The young Tennyson of 1830 was yet to become the exemplary poet of Victorian Britain. He is a young Romantic. Wordsworth and Coleridge had been caught up in the fervour of the French Revolution. In the second generation of Romantics, Shelley had taken his atheistic stance in Italy and Byron found martyrdom fighting for Greek independence. This summer escapade of a gentle poet, a vicar’s son with a Lincolnshire country upbringing, seems pale by comparison, but who knows what imaginings were in the mind of the Apostles. There is something quietly condescending about the Cambridge boys seeking out a little revolution they can support, a naivety I can only compare with the fresh-faced scions of Harvard in our time who are as privileged as they are clueless.

Looking back at the part of the Rosalía poem I have translated for you, we can say that here the felling of the trees is not metaphorical but real: the Galician landscape was changed for ever by capital hungry entrepreneurs who cut down the virgin woods and sold the timber for a quick profit. For Rosalía the destruction of the ancient oaks and chestnut groves is a betrayal of spirits, for her they are sacred trees to the Celts: sacra encina del Celta. The rexurdimento of the Galician language and the enterprise of Galician Nationalists in digging up Celtic connections in their deep history is a phenomenon that echoes across nineteenth-century Europe, from Serbia, to Hungary, to Poland. The rape of the landscape is real, but has a high symbolic charge.

Here is what Hobsbawm says in The Age of Revolutions:

romantic primitivism lent itself more readily to leftwing rebellion… This was notably the case of ‘the folk’. It was accepted among romantics of all shades that ‘the folk’, i.e. normally the pre-industrial peasant or craftsman, exemplified the uncorrupted virtues and that its language, song, story and custom was the true repository of the soul of the people.

Remember that Rosalía’s first book Cantares Gallegos was precisely this: a re-working of ballads and songs; an evocation of the terra nai in the mouthes of the “folk”. Hobsbawm again:

‘The folk’ could be a revolutionary concept, especially among oppressed peoples about to discover or reassert their national identity, particularly those which lacked a native middle class or aristocracy. There the first dictionary, grammar or collection of folksong was an event of major political importance, a first declaration of independence.

_ _ _ _ _

Exercise requirements:
**A)** Answer these questions from the passage on Tennyson, Rosalía and Romanticism, one line each:
(i) What cause was Byron fighting for when he found martyrdom?
(ii) What was the title of Rosalía's first book?
(iii) According to the Hobsbawm quotation, what did the first dictionary, grammar or collection of folksong amount to among oppressed peoples?
**B)** Carry on the passage on Tennyson, Rosalía and Romanticism from the point where it stops, in the same essayistic voice.

Collected material:
_ _ _ _ _

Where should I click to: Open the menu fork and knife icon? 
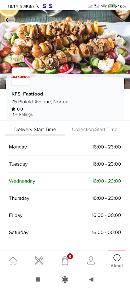pyautogui.click(x=39, y=260)
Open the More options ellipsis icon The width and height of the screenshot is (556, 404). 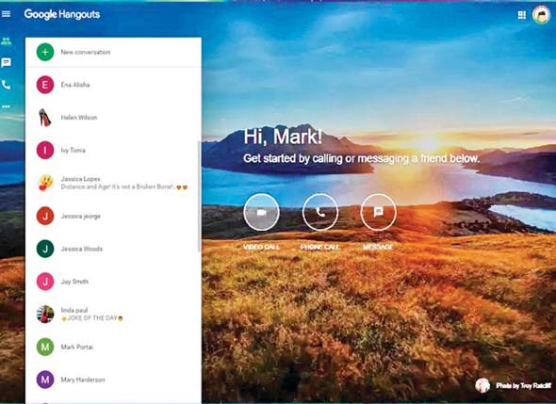pyautogui.click(x=6, y=106)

_ _ _ _ _

Expected outputs:
**A)**
(i) Greek independence.
(ii) Cantares Gallegos.
(iii) An event of major political importance, a first declaration of independence.

**B)**
He is not talking about Galicia here. In fact, the only Galicia he mentions in his book is the Polish province. Yet these words describe what happened in Spain very well: the Cantares became a symbolic text that launched the rebirth of the Galician language; its potent mix of celebration and outrage struck a chord not only with Gallegos but with a wider audience in Madrid and beyond who were imbued with Romantic ideas about regionalisms, nationalisms and peoples.

If we skip forward to Pernas Nieto we can see a different attitude to the landscape, an attitude he learnt from Noriega Varela. Noriega Varela was a folk writer not only in his themes and inspirations but in his very being: he was no Cambridge boy; he did not have the Classical education of Tennyson; yet the lyricism of his poetry taken from direct observations of fiestas, country customs and mountain life is unique. He was active writing for a satirical magazine that criticised the caciques- powerful land-owners who treated participatory politics with disdain. Much has been made of his about face after the Civil War: an anti-Semitic letter, intolerant and prejudiced. But what does it mean? Who can say what happens to a man who has had to live through the terror of Franco’s repression? As Peter Preston observes in The Spanish Holocaust, Red soldiers were responsible for many of the Nationalist atrocities: offered the choice between death and changing sides they changed sides and then outdid themselves in cruelties to prove themselves “loyal”. Pernas Nieto was a priest, a different man, but he must have witnessed some of the same horrors. And it is precisely the association of the “folk” with revolutionary concepts that brought Franco, a Gallego himself, to put bans on the language that was reborn with Rosalía.

If we put these poems in an historical line we would have Tennyson in 1830, Rosalía in 1884 and Pernas Nieto in 1936, each one taking the mountain landscape as the background for their poetic composition. Tennyson’s escapade in the French Pyrenees looks forward to the Spanish Civil War and the International Brigades that came to fight on the Republican side. I can hardly imagine him taking an active role in conflict like George Orwell, but there is a strand of continuity that links the two.

I love Tennyson’s “narrow moon-lit slips of silver cloud.” Isn’t it beautiful? I also admire him for stepping back from Hallam, and converting the landscape into poetry, not the people. For there is something callow in that wish to go out into the world and appropriate the rebellions of others for one’s own personal glory. I think of those Harvard graduates who made such a spectacular mess of the Middle East, probably because they never had enough time to sit down and read Edward Said with the attention he merits.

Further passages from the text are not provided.